■ Questions on the material
**a.** From the article on New York's illegal gun market, list every person mentioned by name.
**b.** Based on the article on New York's illegal gun market, explain why the 18-year-old probably found it easy to get the firearm.
**c.** Reproduce the article on New York's illegal gun market from "Those two factors" up to and including "University of Pennsylvania.".

■ Passage for review
- June 05, 2026
- By John Tucker
While robbing a drug dealer in Manhattan last summer, an 18-year-old indiscriminately sprayed fire from an illegally obtained machine gun and killed a grandmother who was resting on her walker on the sidewalk. The teen was sentenced this month to 37 years in prison—but why didn’t New York’s comparatively robust gun control laws head off the shooting in the first place?
It’s a good bet that obtaining the firearm was easy if he had the right combination of street credibility and social connections, according to a recent University of Maryland study.
Those two factors are the machinery behind New York’s illegal gun market, despite the state’s aggressive regulations and heavy sentencing ranges compared to other states, and even as murders have dropped, the study’s authors caution policymakers intent on reducing gun violence.
“Even when police are issuing crackdowns, people embedded in certain street-life networks have the ability to get firearms with relative ease,” said Rod Brunson, professor of criminology and criminal justice and coauthor of the study, published this year in Criminology in partnership with the University of Pennsylvania.
The study shows that tougher laws intended to weaken markets in fact strengthen underground transactions, according to Elizabeth Glazer, the founder of the New York-based urban policy think tank Vital City.
“The people most excluded from the formal markets—the people with street cred—actually have the most access to guns,” said Glazer, who was not involved in the research. “For policymakers, that’s striking.”
The authors embedded in New York’s streets, conducting face-to-face interviews with 92 males who’d either fired or been shot by an illegal gun. The participants, from Brooklyn and the Bronx—just over half of whom reported belonging to a gang—discussed their experience under anonymity. The researchers instructed them not to reference crimes they intended to commit or previous shootings unknown to police.

■ Information
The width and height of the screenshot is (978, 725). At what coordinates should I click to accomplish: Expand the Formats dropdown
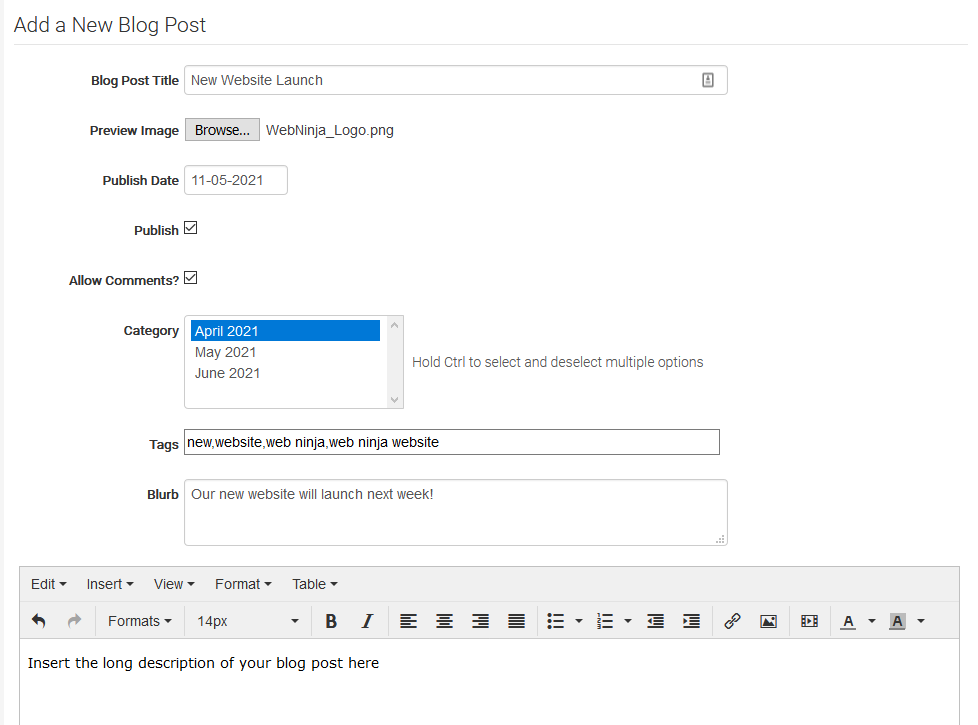click(x=140, y=621)
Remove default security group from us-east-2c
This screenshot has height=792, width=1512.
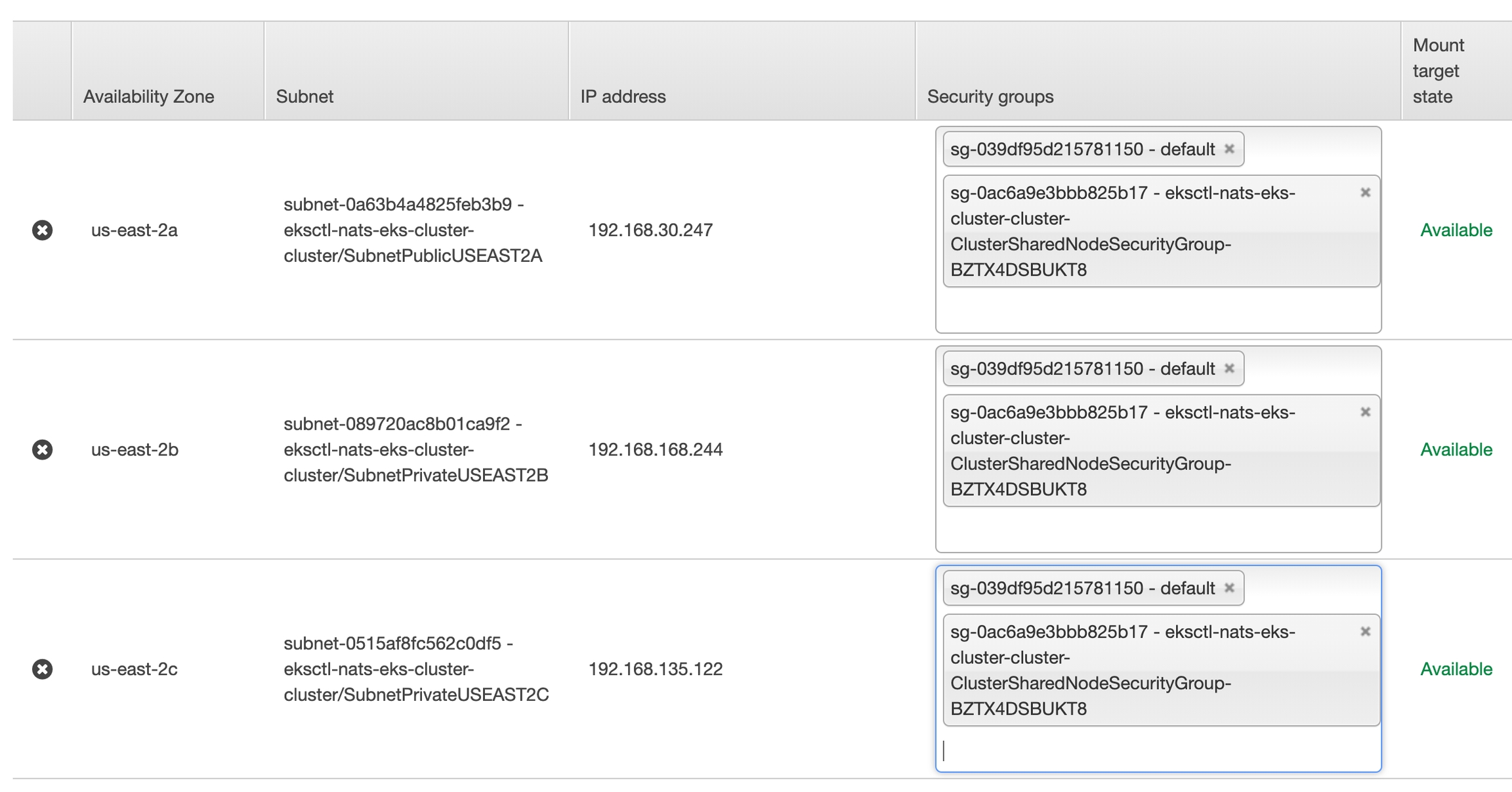click(x=1229, y=588)
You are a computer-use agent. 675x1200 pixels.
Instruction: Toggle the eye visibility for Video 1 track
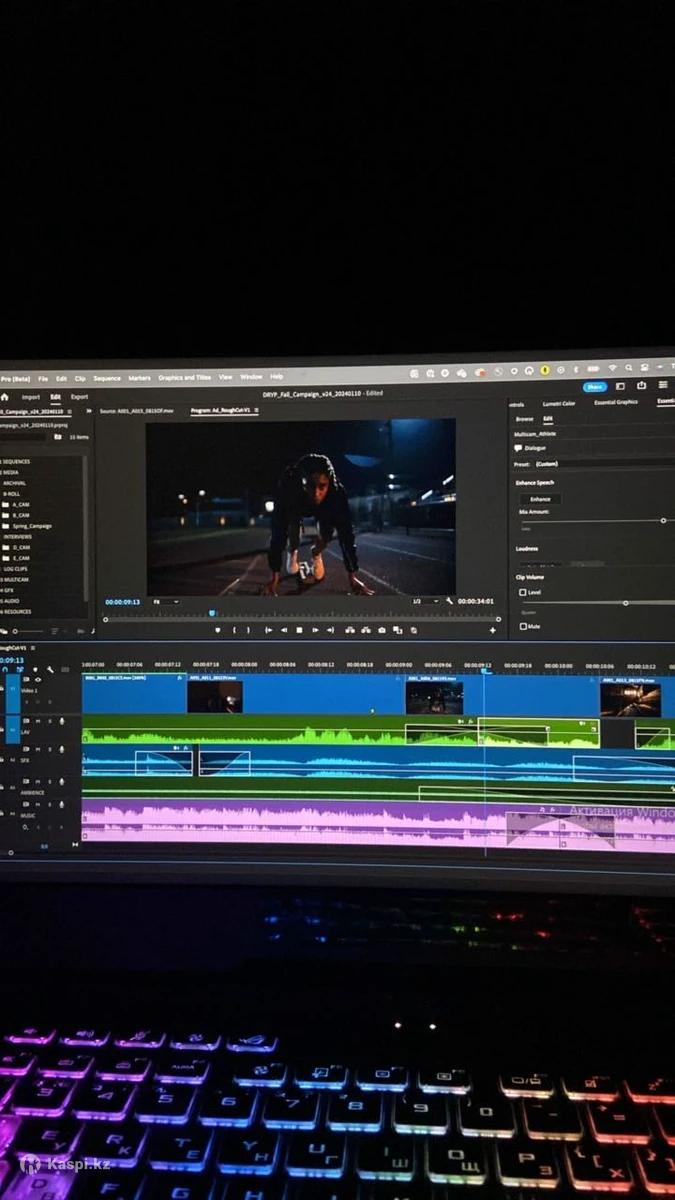click(38, 680)
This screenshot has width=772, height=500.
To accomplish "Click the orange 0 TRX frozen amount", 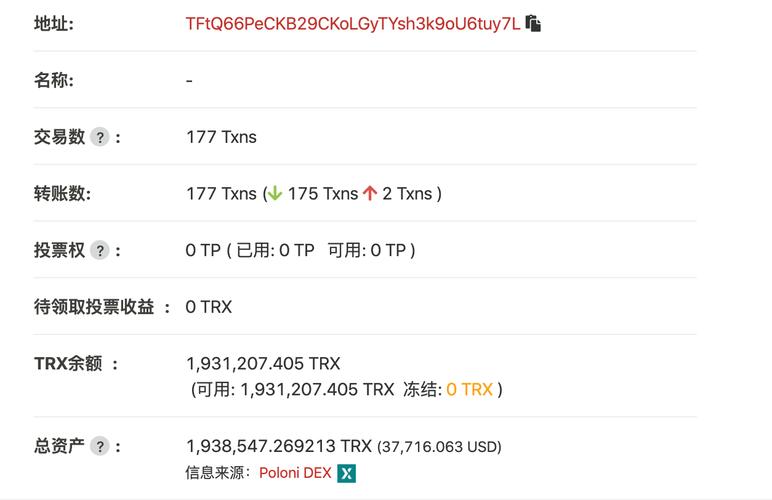I will (x=469, y=389).
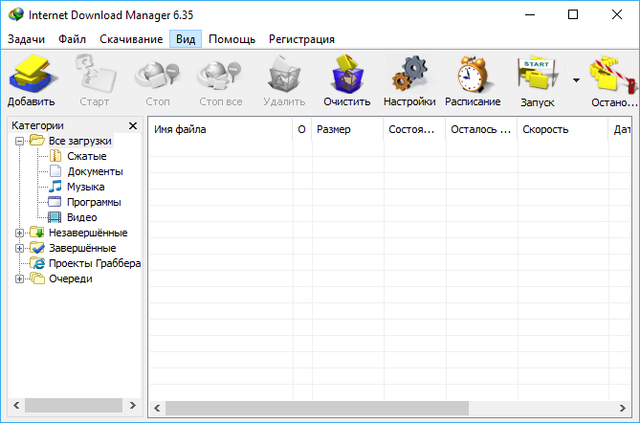Viewport: 640px width, 423px height.
Task: Expand the Незавершённые tree node
Action: coord(19,233)

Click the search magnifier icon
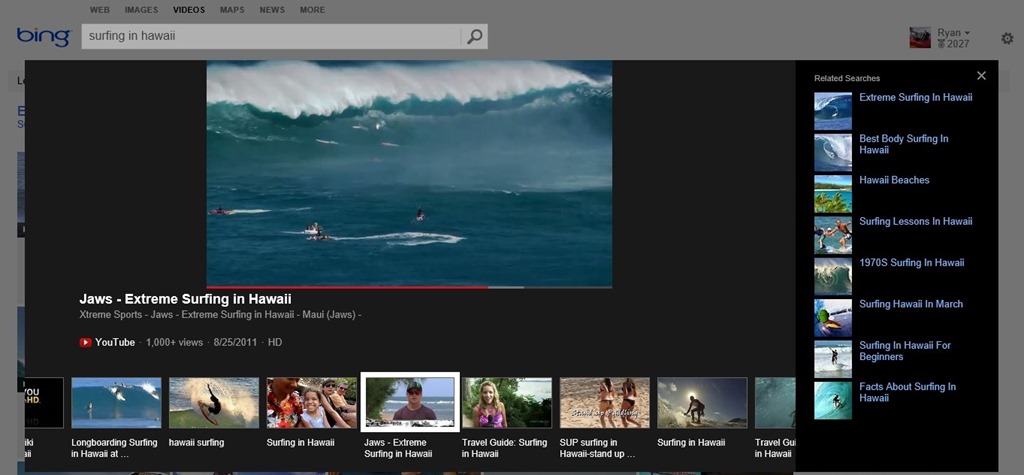click(x=474, y=37)
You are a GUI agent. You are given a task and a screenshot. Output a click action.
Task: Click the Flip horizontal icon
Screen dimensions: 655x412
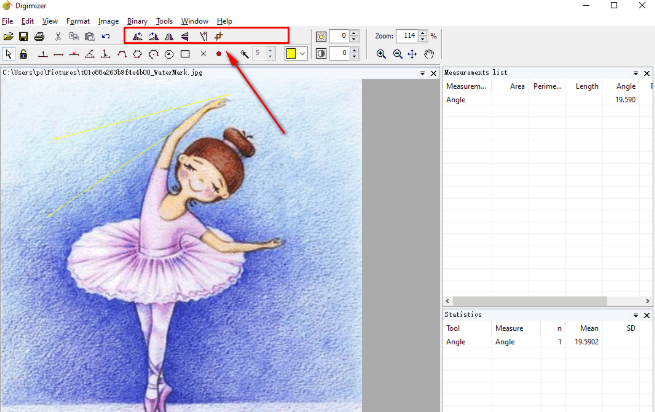169,36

■ Responses per task
**a.** John Tucker, Rod Brunson, Elizabeth Glazer

**b.** A recent University of Maryland study found that the right mix of street credibility and social connections makes getting a gun easy. These two factors drive New York's illegal gun market despite the state's aggressive regulations and heavy sentencing ranges.

**c.**
Those two factors are the machinery behind New York’s illegal gun market, despite the state’s aggressive regulations and heavy sentencing ranges compared to other states, and even as murders have dropped, the study’s authors caution policymakers intent on reducing gun violence.
“Even when police are issuing crackdowns, people embedded in certain street-life networks have the ability to get firearms with relative ease,” said Rod Brunson, professor of criminology and criminal justice and coauthor of the study, published this year in Criminology in partnership with the University of Pennsylvania.